Il n’y a pas de chemin ; le chemin se fait en marchant – Life is what you make it.

Steve CracknellThis is a blog about the Pyrenees, walking, living in the south of France, and becoming français.

I was brought up on the outskirts of industrial Middlesbrough, in the gritty English North, the son of a metallurgist who worked for Imperial Chemical Industries all his life. I studied  engineering at university for two years. My destiny was to replicate my father: a hair-cut, a suit, a wife, and 2.4 children.

So how did I arrive here? Something to do with the spirit of 1968 ; I didn’t have to be like my father. Change was not only possible, it was essential.

Also, I had discovered the world of archaeology. Diggers were indeed dropouts. But they were also dedicated, hard-working, tough individualists: dropouts with a mission. It didn’t matter that they were badly paid, I wanted to be one.

A degree in archaeology followed and for several years I moved from one dig to another: Wales, Scotland, Germany. And then to Warwickshire to dig up Romans.
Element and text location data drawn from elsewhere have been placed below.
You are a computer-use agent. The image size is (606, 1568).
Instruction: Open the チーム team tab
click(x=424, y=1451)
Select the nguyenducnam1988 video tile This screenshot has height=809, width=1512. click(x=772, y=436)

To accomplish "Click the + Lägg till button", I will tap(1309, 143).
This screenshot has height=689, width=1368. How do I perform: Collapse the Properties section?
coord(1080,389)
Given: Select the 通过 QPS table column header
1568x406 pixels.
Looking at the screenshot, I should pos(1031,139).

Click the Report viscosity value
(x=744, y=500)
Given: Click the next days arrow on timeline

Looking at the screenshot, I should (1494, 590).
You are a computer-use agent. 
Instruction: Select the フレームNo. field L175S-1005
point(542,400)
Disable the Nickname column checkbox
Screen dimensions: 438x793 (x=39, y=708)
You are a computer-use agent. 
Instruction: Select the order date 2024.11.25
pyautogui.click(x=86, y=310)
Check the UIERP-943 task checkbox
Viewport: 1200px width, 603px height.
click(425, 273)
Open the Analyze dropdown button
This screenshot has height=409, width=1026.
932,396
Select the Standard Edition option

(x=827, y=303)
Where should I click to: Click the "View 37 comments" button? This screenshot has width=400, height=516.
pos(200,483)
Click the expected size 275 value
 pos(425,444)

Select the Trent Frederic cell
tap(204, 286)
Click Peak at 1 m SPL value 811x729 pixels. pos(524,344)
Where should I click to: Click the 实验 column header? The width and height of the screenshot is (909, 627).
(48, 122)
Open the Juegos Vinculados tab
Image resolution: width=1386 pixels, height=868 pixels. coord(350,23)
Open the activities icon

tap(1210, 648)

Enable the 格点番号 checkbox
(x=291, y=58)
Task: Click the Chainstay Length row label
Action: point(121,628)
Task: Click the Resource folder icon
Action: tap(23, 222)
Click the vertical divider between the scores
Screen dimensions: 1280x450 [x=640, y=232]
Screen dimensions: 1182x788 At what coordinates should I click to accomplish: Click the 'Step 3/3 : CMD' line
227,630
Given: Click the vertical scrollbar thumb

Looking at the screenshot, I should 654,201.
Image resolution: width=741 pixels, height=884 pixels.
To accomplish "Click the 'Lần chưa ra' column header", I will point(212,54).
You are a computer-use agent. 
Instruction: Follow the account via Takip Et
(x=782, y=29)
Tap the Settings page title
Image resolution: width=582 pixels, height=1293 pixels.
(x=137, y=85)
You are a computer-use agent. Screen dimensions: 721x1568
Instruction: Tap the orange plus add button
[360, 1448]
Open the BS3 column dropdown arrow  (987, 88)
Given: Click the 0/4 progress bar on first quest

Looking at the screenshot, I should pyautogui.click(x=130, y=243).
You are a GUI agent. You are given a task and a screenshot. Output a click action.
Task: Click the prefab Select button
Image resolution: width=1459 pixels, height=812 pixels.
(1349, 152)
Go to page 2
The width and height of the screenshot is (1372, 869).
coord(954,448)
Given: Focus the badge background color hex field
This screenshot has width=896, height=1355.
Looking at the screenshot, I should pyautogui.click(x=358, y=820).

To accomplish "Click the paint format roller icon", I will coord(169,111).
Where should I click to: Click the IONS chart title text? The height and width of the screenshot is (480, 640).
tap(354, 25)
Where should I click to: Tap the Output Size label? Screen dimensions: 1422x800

By 1982, however, archaeology had started to grow-up, cut its hair, and buy a suit. My girlfriend cut my hair, but the suit was my choice. Slowly I was sucked into the  routine of a 9-5 job. Slowly I was becoming a replica. The mould that I thought I had broken was being reconstructed from the pile of sherds. It was gripping me ever more tightly, crushing the life out of me.

So I started designing websites and moved, in 1997, with my wife (the same woman who had cut my hair) to a small French village. We now live a few minutes from the Mediterranean, a trowel’s throw from Roman town of Narbonne, near to the medieval castle of Carcassonne – for archaeology still has an influence.

Let’s be clear about it: I am not an expatriate, I’m an immigrant.


2 Responses to “Tout en marchant”

  1. Scott Koban says:


    Please can you suggest a non-tourist book or guide, of the Pyrenees (French and Spanish sides) that might help someone who’s looking to live there permanently decide which are the best spots to search for land?

    Thanks very much,

    Kind regards,
    Scott Koban

  2. steve says:

    Hello Scott,

    I’ll try to help but guidebooks, by definition are for tourists. As the question is a bit off-topic, I’ll reply by email.